Gerek İslam Medeniyetinin, gerekse Batı Medeniyetinin düşünce birikimini derinlemesine anlamaya çalışmalıyız. Bu sürecin uzun olduğunu ve sabırla bu yolda yürümemiz gerektiğini göz önünde bulundurmalıyız. Teknolojinin değişim ve dönüşümünden haberdar olmalı, yaşadığımız dünyadaki değişimleri ve oluşumları her yönüyle anlamaya çalışmalıyız. Bu sürecin sağlıklı yürüyebilmesi için hedeflerimizi netleştirmeli ve irademizi güçlü tutacak düşünce ve fiillere sahip olmalıyız. Şayet bu süreci sağlıklı bir şekilde idare edemezsek çağdaş kapitalist dünyanın birer nesnesi olmamız kaçınılmaz olacaktır. Hangi konumda ve mevkide olursak olalım asli sorumluluğumuzu unutmamalıyız. Bu sorumluluk iyi bir Müslüman ve iyi bir insan olmaktan ibarettir. Necip Fazıl Kısakürek’in dediği gibi “Bütün say-ü gayretimiz ölmez, pörsümez yeni içindir.” Bunu hem aklımıza hem de kalbimize nakşetmeliyiz. Devamlı ilim talebesi olmayı kendimize şiar edinmeliyiz. Bu konuyu Peygamberimiz (s.a.v.) ne kadar güzel açıklamıştır: “Beşikten mezara kadar ilim talebesi olmayı isteyiniz.” İbadetlerimizde ve okumalarımızda devamlılık sağlamalıyız. Günümüzdeki bazı Müslümanların ibadetsiz ilim veya ilimsiz ibadet durumunun çıkmaz bir yol olduğunu aklımızdan çıkarmamalıyız.

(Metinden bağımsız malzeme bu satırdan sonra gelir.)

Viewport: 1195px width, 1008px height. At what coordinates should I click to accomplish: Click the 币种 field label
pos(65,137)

Çağımızda ferdiyetçilik merkezi bir konumda olduğu için nefisler tavan yapmaktadır. Nefsini İlah kılma yanlışına düşenlerden olmamak için çok dikkatli olmalıyız. Dolayısıyla nefsimizi terbiye ve tezkiye edecek okumalarda bulunmalıyız. Bu okumaların başında yüce kitabımız Kur’an-ı Kerim, Peygamberimiz (s.a.v.)’in hadisleri, sahabenin hayatıyla ilgili kitaplar gelmektedir. Yine kalp terbiyesi konusundaki tasavvufi kitaplar da bizim için önemlidir. İmam Gazali ve Mevlana gibi tasavvufun önde gelen isimlerinin kitaplarını okumamız yolumuzu aydınlatacaktır. İslami oluşumlar içinde olmamız bizi sosyalleştirecek ve ufkumuzu genişletecektir. Fakat bu noktada uyanık olmalıyız. Bize aklımızı kullanmamayı salık veren ve birilerini körü körüne taklit etmeye teşvik eden hiçbir oluşumun içinde olmamalıyız. Kitap okuma noktasında bizi zenginleştirecek her türlü kitabı okumalıyız.

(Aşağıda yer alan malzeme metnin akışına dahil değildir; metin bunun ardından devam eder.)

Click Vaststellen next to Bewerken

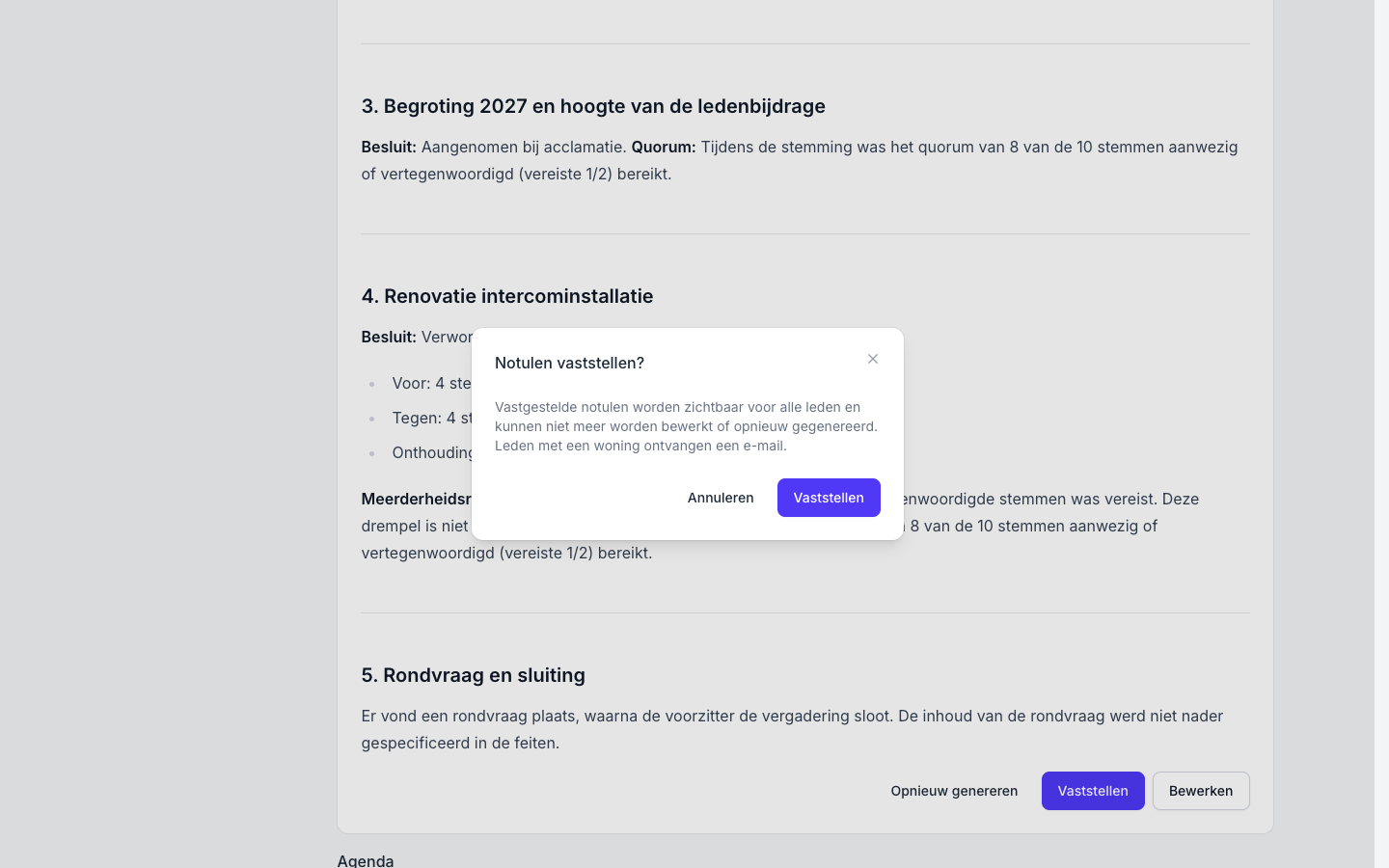point(1093,791)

Son olarak şunu kaydetmek isteriz ki hiçbir insanın bilgisi hakikatin kendisi değildir. Dolayısıyla sahip olduğumuz bilgi bizi kibirlenmeye, böbürlenmeye götürmemelidir. Mütevazı olmayı daima bir ilke haline getirmeliyiz. Noksansız ilim sıfatına sadece Rabbimiz’in sahip olduğunu, bizim bilgimizin ise eksik olduğunu, yanlış olabileceğini aklımızdan çıkarmamalıyız. Bizden farklı bilgilere sahip olan ve bazı konularda bizimle fikri konuda uyuşmayan kimselere saygı duymalıyız. Bu noktada gelenekteki âlimlerin “Benim bu konuda bildiğim, anladığım bu, ama en iyisini Allah bilir.” Bakış açısı bize yol göstermelidir.